In our case, we need to simply select certain columns (columns 1 and 6) from a stream of comma-delimited values. The way that we can do this is as follows:
./run_analytics_tool | grep '>>>' | awk -F "," '{OFS=","} {print $1,$6;}'
This gives us the following:
>>>I,Y >>>1,1 >>>2,1.04 >>>3,1.04 >>>4,1.28 >>>5,2.12 >>>6,3.28 >>>7,4.28 >>>8,4.86 >>>9,4.72 >>>1,4 >>>1,3.96 >>>12,4.04 >>>13,4.94 >>>14,5.8 >>>15,5.76 >>>16,5.76 >>>17,5.66 >>>18,5.7 >>>19,5.66 >>>20,5.66
Here I am using the awk switch "-F" to say that we want to define the incoming delimiter as a comma rather than the default of a space. Similarly I am defining that we want a comma-delimiter as our "output file separator" (thus OFS) with the first section of the awk command in single quotes '{OFS=","}'. Then I am telling awk to print just the first and sixth values for each line in the stream ( '{print $1,$6;}' ). Note that again, I am 'piping' values from grep in a cascading manner to be fed into awk. Now there is a problem: our first column has a pesky string at the beginning; the one we used to our advantage for filtering with grep: '>>>'. We'd like to remove that. For this task, 'sed' is our tool…
Using 'sed'
Sed, the 'stream editor', is a replacement tool. It allows us to operate on a stream of text and transform it by matching with a regular expression and replacing what is matched with something else. We need to perform the simple task of matching '>>>' on each line and replacing it with nothing, which is itself a string: ''. We do this as follows:
./run_analytics_tool | grep '>>>' | awk -F "," '{OFS=","} {print $1,$6;}' | sed 's/>>>//'
Again, I am piping the text from the output of awk to the input of sed. What this sed expression says is to 'substitute' (thus 's') the value between the first two forward slashes (>>>) with the value in the second and third forward slashes (i.e. the empty string). What this gives us is we wanted:
I,Y 1,1 2,1.04 3,1.04 4,1.28 5,2.12 6,3.28 7,4.28 8,4.86 9,4.72 1,4 1,3.96 12,4.04 13,4.94 14,5.8 15,5.76 16,5.76 17,5.66 18,5.7 19,5.66 20,5.66
Now to see if there is a difference
What we ultimately wanted was a way to test whether the change made a difference in our analytics tool. As such, we would like to generate a set of independent 'before' and 'after' samples that we can test statistically. The way we do this is by wrapping all of what we've done until now into a loop and output the results to file. This is done in the following way:
for i in {1..100} do run_analytics_tool | grep '^>>>' | awk -F "," '{OFS=","} {print $1,$6;}' | sed 's/>>>//' > test${i}_before.csv; done ## make the change to the analytics tool codebase here for i in {1..100} do run_analytics_tool | grep '^>>>' | awk -F "," '{OFS=","} {print $1,$6;}' | sed 's/>>>//' > test${i}_after.csv; done
This gives us 100 samples of the analytics tool run. We do this with the analytics tool before adding the new functionality and after, giving us a total of 200 samples with two treatments. Since this is an iterative tool, we cannot assume that the values found in the iterations themselves are independent, so we will take the last value of Y for each of our independent runs (each iteration of the for loop). Then we'll do a statistical test on those using R to see if the change ended up doing what we wanted to, which was to keep the value Y lower at the end of the iteration runs than if my change weren't implemented in the code.

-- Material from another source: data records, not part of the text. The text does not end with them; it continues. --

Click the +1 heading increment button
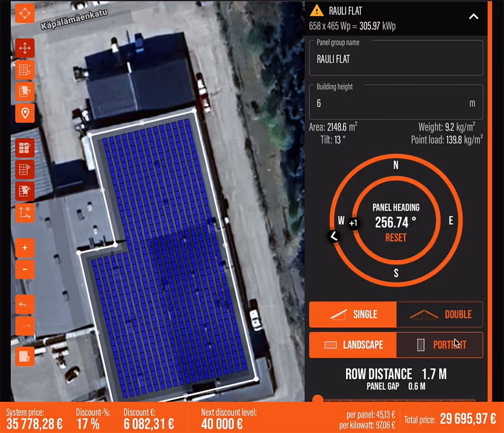Screen dimensions: 504x433 (353, 223)
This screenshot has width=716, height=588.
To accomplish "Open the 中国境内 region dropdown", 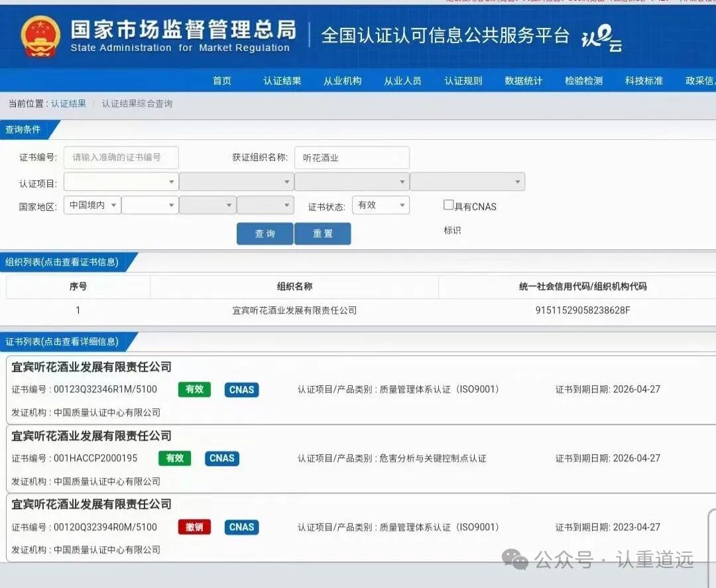I will [x=92, y=205].
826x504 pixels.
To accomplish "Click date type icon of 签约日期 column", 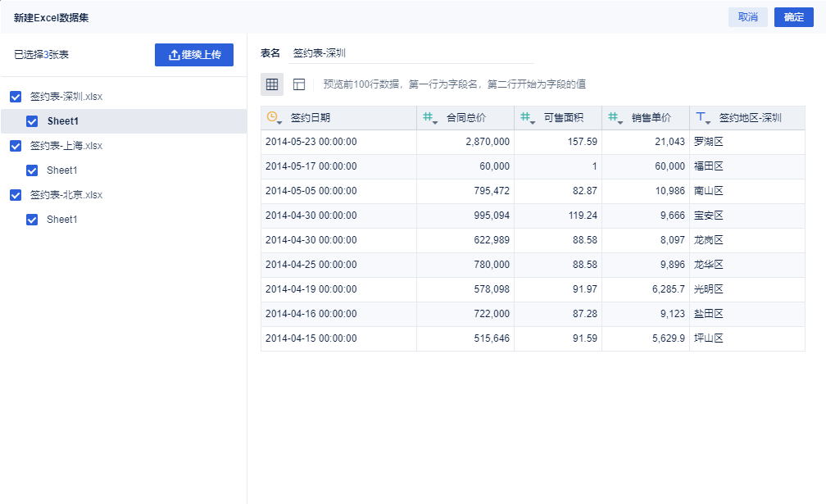I will pos(274,118).
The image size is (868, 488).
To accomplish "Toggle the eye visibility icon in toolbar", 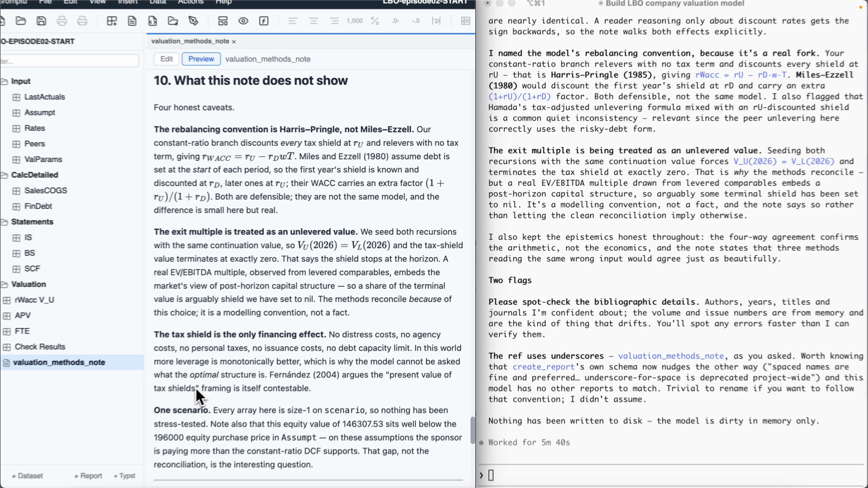I will click(x=243, y=21).
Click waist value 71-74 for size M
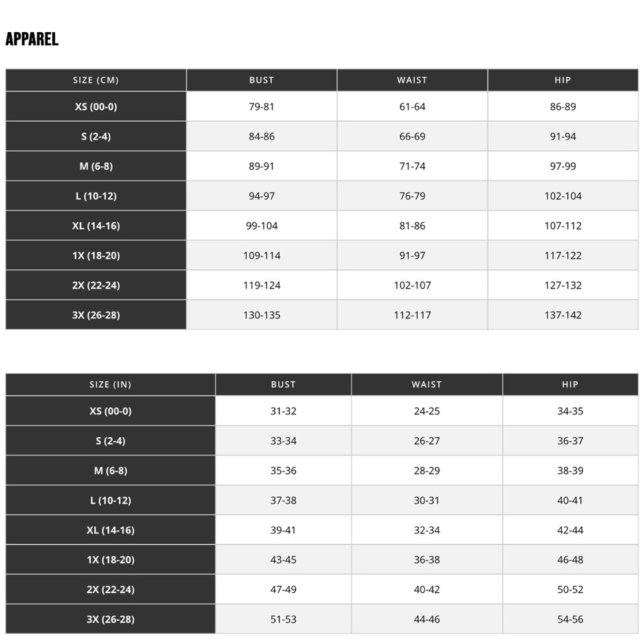 pos(412,166)
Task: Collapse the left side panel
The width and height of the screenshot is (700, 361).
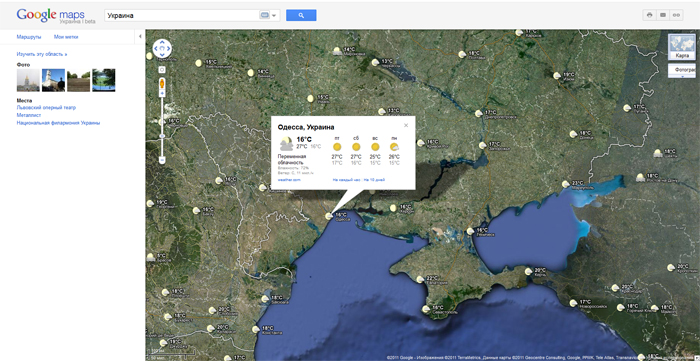Action: (140, 37)
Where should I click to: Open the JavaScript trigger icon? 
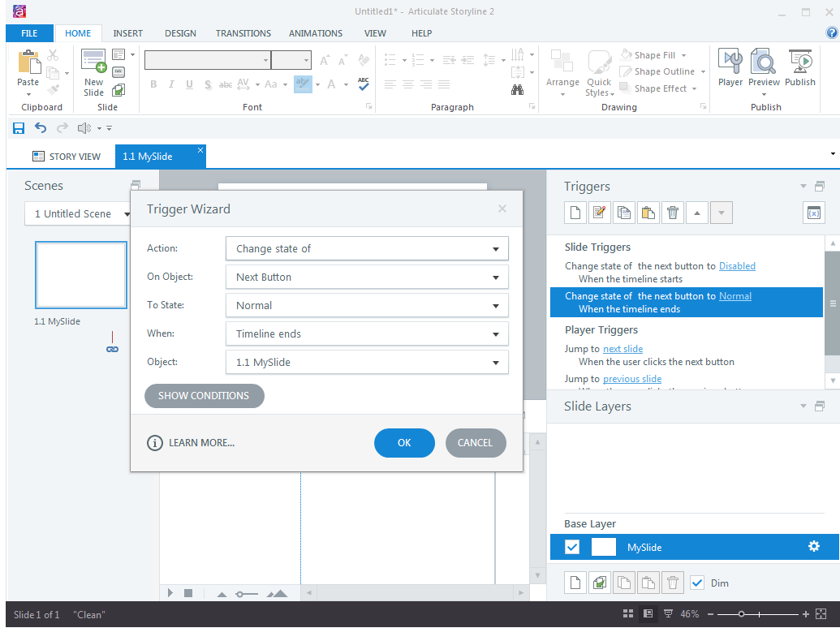coord(814,212)
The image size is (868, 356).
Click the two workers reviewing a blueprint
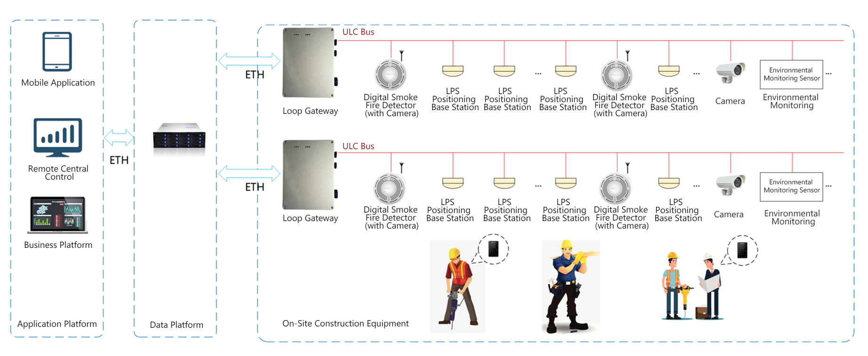tap(692, 288)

To do this we will import the data into R from the files that we created:
library(plyr) df.before <- ldply(list.files(pattern="test.*_before.csv"), function(filename) { dum = read.csv(filename) dum$filename = filename return(dum) }) df.after <- ldply(list.files(pattern="test.*_after.csv"), function(filename) { dum = read.csv(filename) dum$filename = filename return(dum) }) ## get it into a single data frame ## but preserve an indicator of which 'treatment' it came from df.all <- rbind(cbind(df.before, treatment="before"), cbind(df.after, treatment="after"))
Since we are only comparing the end iterations, let's just extract those and drop the rest:
df.all.last <- df.all[df.all$generation==max(df.all$generation),]
And we will assume normality for purposes of illustration and do a t-test to determine whether the change resulted in an improvement in the analytics tool:
t.test(ave.complexity~treatment, df.all.last)
Welch Two Sample t-test data: ave.complexity by treatment t = 22.301, df = 118.55, p-value < 2.2e-16 alternative hypothesis: true difference in means is not equal to 0 95 percent confidence interval: 6.718873 8.028327 sample estimates: mean in group before mean in group after 10.6382 3.2646
Conclusion
In this post, we demonstrated basic usage of shell-based 'ETL tools': grep, awk and sed. We used the scenario in which we made a change to an algorithm within an analytics tool. This tool had a good deal of useful information in its output as well as a lot of junk that we didn't care about. We filtered out the junk and obtained information that was useful using munging methods. From this information we compared the analytics tool before the algorithm change and after and demonstrated that the change resulted in a significant improvement to the tool.